TASK OBJECTIVE: Restate only the tail of the data below, starting at the line that contains "1813 (29, 1054)" and including the last line, word for word.

MATERIAL SHOWN:

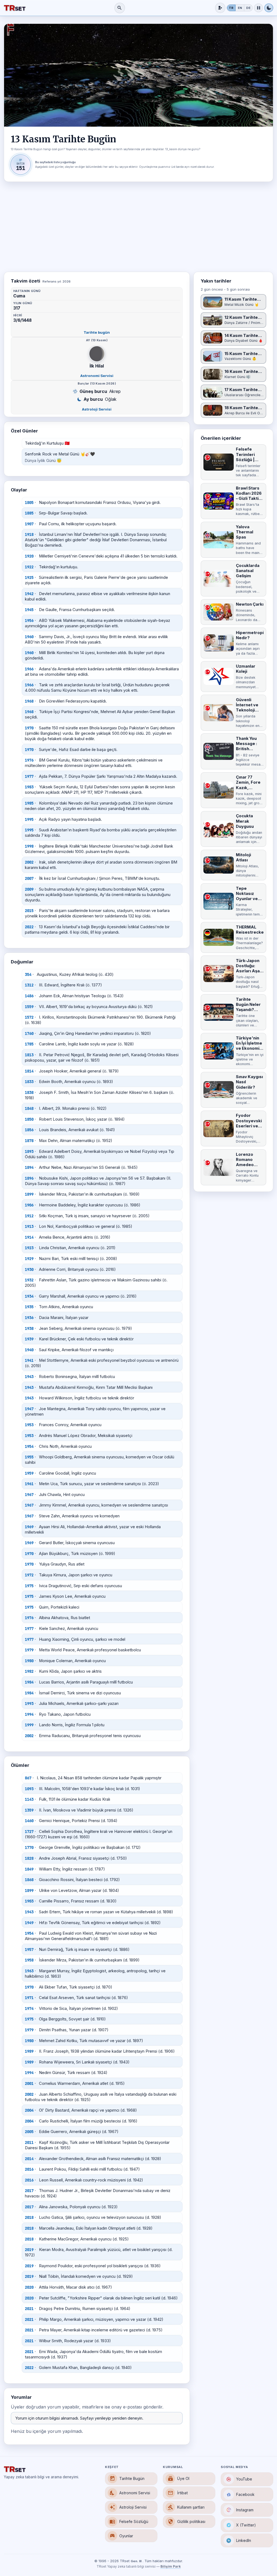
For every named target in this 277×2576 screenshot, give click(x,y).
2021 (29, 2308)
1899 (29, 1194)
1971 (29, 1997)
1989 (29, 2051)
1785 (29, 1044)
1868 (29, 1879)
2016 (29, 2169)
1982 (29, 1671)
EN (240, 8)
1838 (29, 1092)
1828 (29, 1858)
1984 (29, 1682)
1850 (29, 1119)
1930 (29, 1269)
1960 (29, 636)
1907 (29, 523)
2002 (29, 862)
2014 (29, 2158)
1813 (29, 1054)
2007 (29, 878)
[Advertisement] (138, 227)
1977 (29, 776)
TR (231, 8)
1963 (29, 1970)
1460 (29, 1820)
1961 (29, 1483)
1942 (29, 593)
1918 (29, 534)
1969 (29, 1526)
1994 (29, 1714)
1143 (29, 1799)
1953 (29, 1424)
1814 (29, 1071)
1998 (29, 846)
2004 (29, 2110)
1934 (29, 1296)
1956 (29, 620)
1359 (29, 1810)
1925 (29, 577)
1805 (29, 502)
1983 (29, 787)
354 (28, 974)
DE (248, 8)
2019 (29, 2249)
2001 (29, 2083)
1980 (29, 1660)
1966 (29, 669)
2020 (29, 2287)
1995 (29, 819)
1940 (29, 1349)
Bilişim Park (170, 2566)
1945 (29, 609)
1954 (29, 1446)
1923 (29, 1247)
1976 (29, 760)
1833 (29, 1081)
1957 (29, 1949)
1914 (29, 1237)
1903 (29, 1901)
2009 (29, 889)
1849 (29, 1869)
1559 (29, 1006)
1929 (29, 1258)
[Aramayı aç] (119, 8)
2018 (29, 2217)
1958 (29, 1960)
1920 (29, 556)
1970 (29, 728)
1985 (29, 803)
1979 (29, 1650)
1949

OUTPUT OF THE TASK:
1813 (29, 1054)
2007 (29, 878)
[Advertisement] (138, 227)
1977 (29, 776)
TR (231, 8)
1963 (29, 1970)
1460 (29, 1820)
1961 (29, 1483)
1942 (29, 593)
1918 (29, 534)
1969 (29, 1526)
1994 (29, 1714)
1143 (29, 1799)
1953 (29, 1424)
1814 (29, 1071)
1998 (29, 846)
2004 (29, 2110)
1934 (29, 1296)
1956 (29, 620)
1359 (29, 1810)
1925 (29, 577)
1805 (29, 502)
1983 (29, 787)
354 (28, 974)
DE (248, 8)
2019 (29, 2249)
2001 (29, 2083)
1980 (29, 1660)
1966 (29, 669)
2020 (29, 2287)
1995 (29, 819)
1940 (29, 1349)
Bilişim Park (170, 2566)
1945 (29, 609)
1954 (29, 1446)
1923 (29, 1247)
1976 (29, 760)
1833 (29, 1081)
1957 (29, 1949)
1914 (29, 1237)
1903 (29, 1901)
2009 (29, 889)
1849 (29, 1869)
1559 (29, 1006)
1929 (29, 1258)
[Aramayı aç] (119, 8)
2018 (29, 2217)
1958 (29, 1960)
1920 (29, 556)
1970 (29, 728)
1985 (29, 803)
1979 (29, 1650)
1949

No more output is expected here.